Воздушные гимнасты со своими страховочными тросами делали цирк похожим на театр марионеток.
Сладко пахло разогретым асфальтом.
«Записки сумасшедшего охотника».
«Медный всадник без головы».
«Хождение по мукам за три моря».
У нас писатель Толстой един в трех лицах.
Такой ветрище. Выпорхнувшая из арки двора газета облепила брючину прохожего, и тот проволок ее несколько шагов за собой, точно вцепившуюся в икру грязно-серую собачонку.
Кто различает верх-низ на одеяле по вензелю, а кто – по дырке…
Мечтать всего лучше ночью, когда окна не зашторены и по стене ходят светлые уличные тени.
Страна орлиноносых красавцев.
О своем фаллосе он скромно говорил: «мой ломик»…
На безрыбье и рак свистнет.
Не все попу масленица.
– Знаешь, он, по-моему, очень интеллигентный человек. Гондоны зовет «презервативами».
Мой неутомимо пьяный приятель.
Золотая середина – это масло между хлебом и икрой…
Почему-то про длинную женскую шею говорят: «лебединая», а про мужскую: «как у жирафа»…
«Та, старая, «Московская» – она мя-яконькая была!..»
Если я умру, кто о вас напишет?
1974
Спаниель тянул поводок в сторону и оттого бежал накренясь, как переполненный автобус.
Необычайно утонченная дама, после нее даже в туалете оставался лишь легкий запах фиалковой воды.
На кухонном столе лежала вобла с веревкой в голове.
На уровне окна висел уличный фонарь и ночами наполнял комнату голубоватым светом, похожим на лунный.

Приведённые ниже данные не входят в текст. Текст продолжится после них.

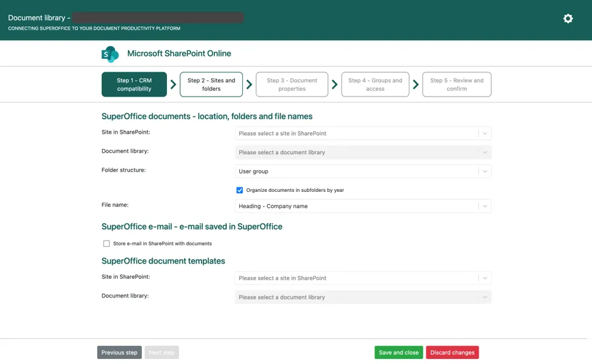Click the arrow before Step 5
The width and height of the screenshot is (592, 364).
point(416,84)
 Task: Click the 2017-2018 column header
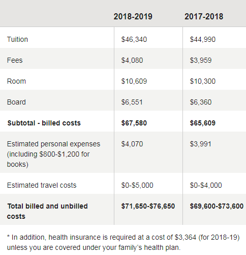click(204, 17)
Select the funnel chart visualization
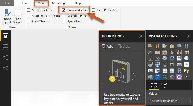 coord(165,64)
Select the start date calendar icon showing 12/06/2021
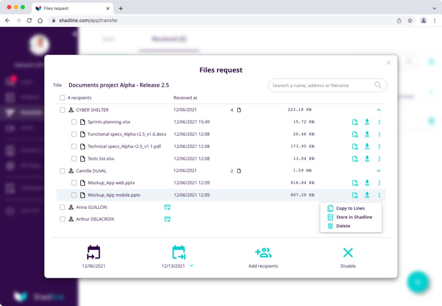Viewport: 442px width, 306px height. (x=93, y=252)
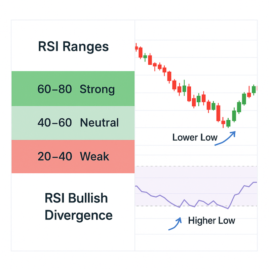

Одни курят, жадно глотая дым, подбирая крошки дыма, пережевывая его вместе с папиросой, – так набрасывается на еду голодный. Другие – точно пьют хорошее вино: пуская длинную струю и разглядывая ее на просвет.
Набухший в весенней грязи обрывок коричневых обоев с отпечатком проехавшего автомобильного колеса лежал, как крокодиловая кожа.

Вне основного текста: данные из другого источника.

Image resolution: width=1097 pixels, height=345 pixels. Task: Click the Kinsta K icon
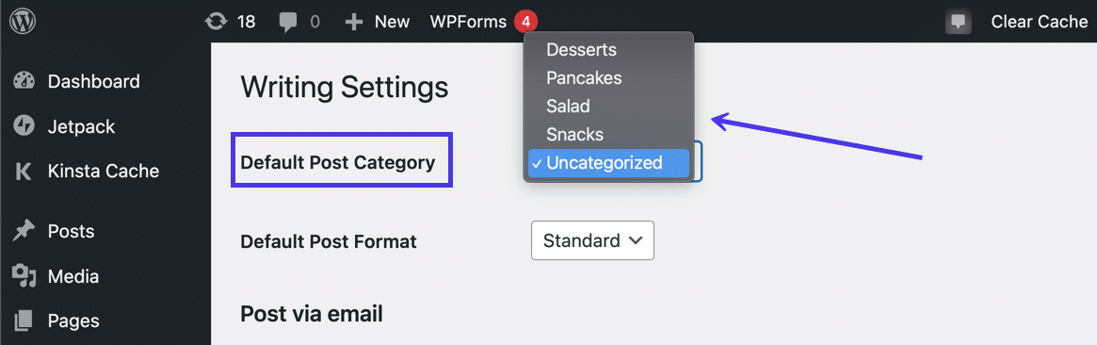(24, 172)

Путешествие в международном вагоне старой постройки оставило на руках роскошный запах меди от дверных ручек и поручней.
По вечерним улицам провинциального городка бродили мальчики с гитарами наперевес.

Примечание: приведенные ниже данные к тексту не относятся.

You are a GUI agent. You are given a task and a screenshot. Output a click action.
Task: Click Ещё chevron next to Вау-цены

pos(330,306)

В каждом фабричном здании, среди кирпича, мутного стекла, станков, железа и бетона, есть уголок, в котором теплится жизнь: какая-нибудь выгородка позади стеллажей со сверлами и деталями, где под лампочкой с газетным абажуром, сидя за щербатым столом на табуретах и клеенчатом топчане, играют в домино и наливают в граненые стаканы.